Song by Leona Lewis

from the album Spirit
- Studio: DARP Studios, Atlanta, GA; Doppler Studios, Atlanta, GA; Battery Studios, New York City
- Genre: Gospel-pop
- Length: 3:27
- Label: J; Sony; Syco;
- Songwriters: Leona Lewis; Novel Stevenson; Tony Reyes;
- Producers: Novel; Dallas Austin;

Audio video
- "Whatever It Takes" on YouTube

= Whatever It Takes (Leona Lewis song) =

"Whatever It Takes" is a song by British singer-songwriter Leona Lewis from her debut studio album, Spirit (2007). Lewis co-wrote it with Tony Reyes and Novel; the latter also co-produced it with Dallas Austin. It was the first song to be written for Spirit and one of only two songs on the album to involve Lewis in the writing process. It is a gospel-pop-influenced track. The song garnered a mixed response from music critics; it was praised for its upbeat instrumentation but criticised for lacking any "kick". Upon the release of Spirit, the song debuted at number 61 on the UK Singles Chart due to strong digital download sales. Lewis has performed the song at the 2010 Rock in Rio and on her debut concert tour, The Labyrinth. It was later included on the subsequent DVD release called The Labyrinth Tour: Live from the O2.

==Recording and production==
Co-written by Lewis with Novel and Tony Reyes, "Whatever It Takes" was recorded at DARP Studios and Doppler Studios, both located in Atlanta, Georgia and at Battery Studios in New York City, by Carlton Lynn. Lynn was assisted in the recording process by Lloyd Cooper (at Doppler Studios) and Tim Sturges (at Battery Studios). It was also mixed by Lynn at DARP Studios; Josh Houghkirk served as the assistant mixer. The song was produced by Novel and Dallas Austin. A variety of instrumentalists were enlisted for the production of "Whatever It Takes": Eddie Horst was the string arranger, while Kenn Wagner, Olga Shiptko, Amy Chang and William Pu performed violins, Karen Freer and Daniel Laufer provided cello and co-writer Reyes played the guitar. Stephen Lowman and Stephen Ferrera performed drums, while Novel played the keyboard. "Whatever It Takes" makes use of a choir, which consists of Tawatha Agee, Vanesse Thomas, Cindy Mizelle, Michelle Cobbs, Robin Clark, "Bibi" Straughn, Tammy Lucas, Billy Porter, Bennie Diggs and Fonzi Thornton; Thornton was enlisted as the vocal contractor. Lewis provides background vocals on the track, and the production process was overseen by Kimberly L. Smith. As she introduced the track before performing it on her debut concert tour The Labyrinth (2010), Lewis revealed that "Whatever It Takes" was the first song to be written for Spirit.

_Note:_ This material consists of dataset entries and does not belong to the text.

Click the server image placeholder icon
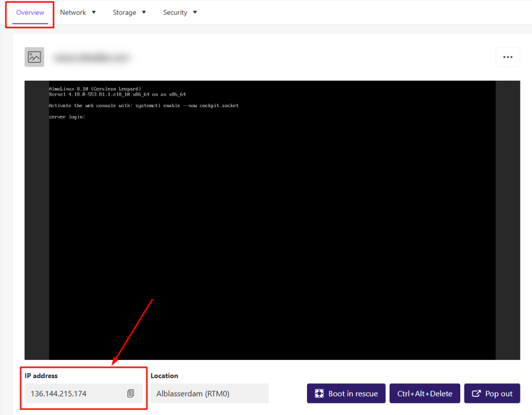 click(34, 57)
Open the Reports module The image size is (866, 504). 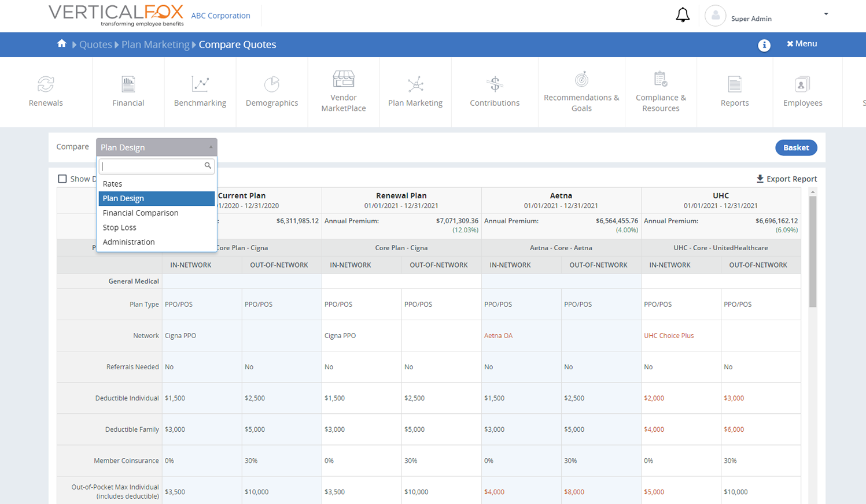pos(735,90)
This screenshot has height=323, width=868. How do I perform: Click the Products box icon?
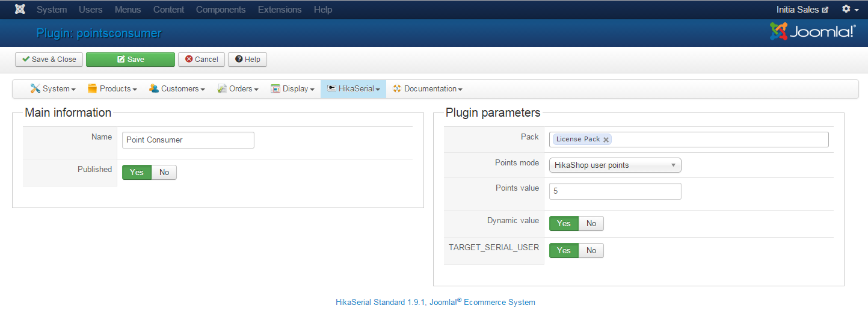click(x=92, y=89)
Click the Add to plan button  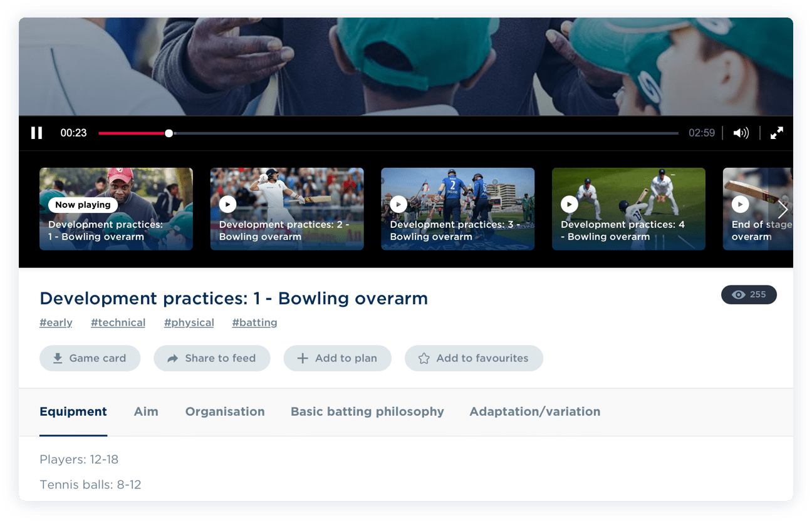(x=338, y=358)
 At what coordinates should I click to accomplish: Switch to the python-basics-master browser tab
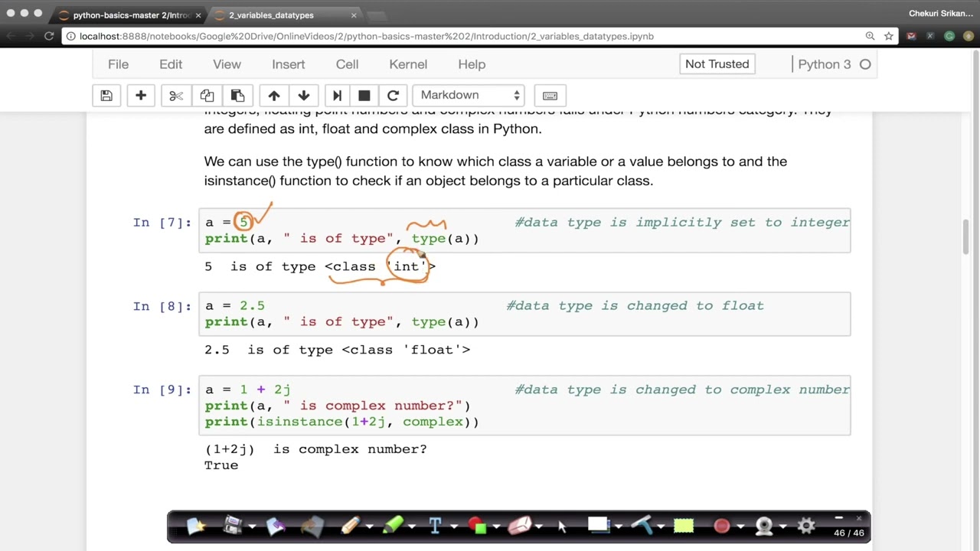click(x=130, y=15)
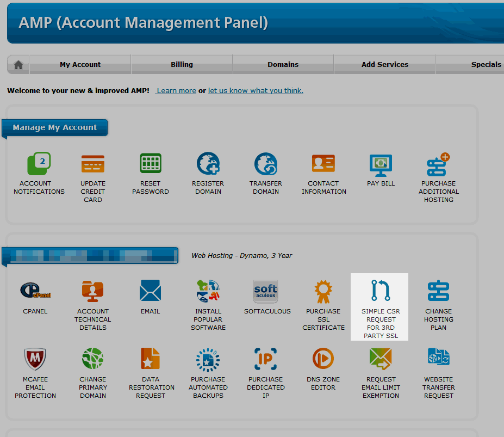The image size is (504, 437).
Task: Switch to the Domains tab
Action: pos(283,64)
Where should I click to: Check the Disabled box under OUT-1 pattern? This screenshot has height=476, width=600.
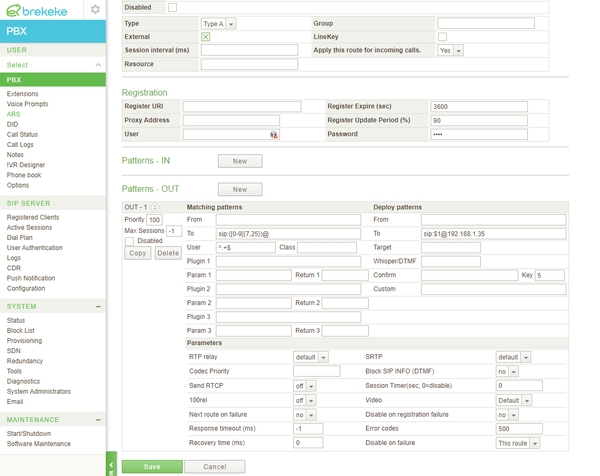(x=130, y=241)
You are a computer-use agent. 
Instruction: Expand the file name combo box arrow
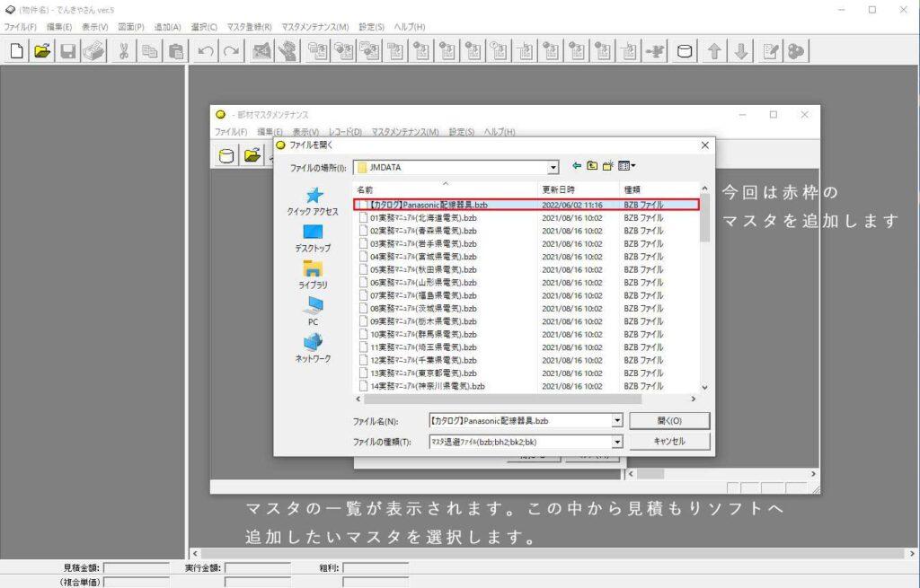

==Composition and critical reception==
"Whatever It Takes" is an upbeat, midtempo gospel-pop song which lasts for a duration of . The song was composed in the key of E♭ major using common time at 96 beats per minute. Lewis' vocal range spans over two octaves from low note of B♭_{3} to the high note of B♭_{5}. The song garnered a mixed response from music critics. Nate Chinen for The New York Times was complimentary of "Whatever It Takes", writing that it is an "upbeat anthem." Nick Levine was for Digital Spy wrote "'Whatever It Takes' is anchored by a rhythm track that wouldn't shame a boy-racer cruising through Harlem in his pimped-up ride." However, he noted that "Whatever It Takes" and "Best You Never Had" were Spirits only uptempo moments, and that Lewis tries to emulate her contemporaries too closely. Kitty Empire for The Guardian was critical of the song, writing that "Not even Dallas Austin – who has worked with Sugababes – can make 'Whatever It Takes' any fun."

==Live performances==
Lewis performed "Whatever It Takes" at the Rock in Rio festival held in Lisbon on 22 May 2010. It was also included as the fourth song on the set list of The Labyrinth. It was later included on the DVD release of the tour, called The Labyrinth Tour: Live from the O2. Lewis performed the song in the first section of the set list, along with "Brave" as the opener, "Don't Let Me Down", "Better in Time" and "Take a Bow". The set was decorated in the style of a castle; acrobats performed as they were hanging from the ceiling on large pieces of fabric while Lewis wore a gold sequined dress and thigh-high boots.

==Track listing==
- Spirit standard/deluxe edition

- "Whatever It Takes" –

- Spirit United States standard/deluxe version

- "Whatever It Takes" –

- The Labyrinth Tour
  Live from the O2

- "Whatever It Takes" (Live from the 02) –

==Credits and personnel==
- Recording
- Recorded at DARP Studios, Atlanta, GA; Doppler Studios, Atlanta, GA; Battery Studios, NYC.
- Mixed at DARP Studios, Atlanta, GA.

- Personnel

- Songwriting – Novel Stevenson, Tony Reyes, Leona Lewis
- Production – Novel, Dallas Austin
- Vocal recording – Carlton Lynn
- Assistant vocal recording – Lloyd Cooper (at Doppler Studios), Tim Sturges (at Battery Studios)
- Mixing – Carlton Lynn
- Assistant mixing – Josh Houghkirk
- String arrangement – Eddie Horst
- Violins – Kenn Wagner, Olga Shiptko, Amy Chang, William Pu
- Cello – Karen Freer, Daniel Laufer

- Guitars – Tony Reyes
- Drums – Stephen Lowman, Stephen Ferrera
- Keyboards and programming – Novel
- Choir – Tawatha Agee, Vanesse Thomas, Cindy Mizelle, Michelle Cobbs, Robin Clark, Biti Strauchn, Tammy Lucas, Billy Porter, Bennie Diggs, Fonzi Thornton
- Vocal contraction – Fonzi Thornton
- Background vocals – Leona Lewis
- Project coordinator – Kimberly L. Smith

Credits adapted from the liner notes of Spirit.

==Charts==
Upon the release of Spirit, "Whatever It Takes" debuted at number 61 on the strength of digital download sales in the chart issue released on 24 November 2007.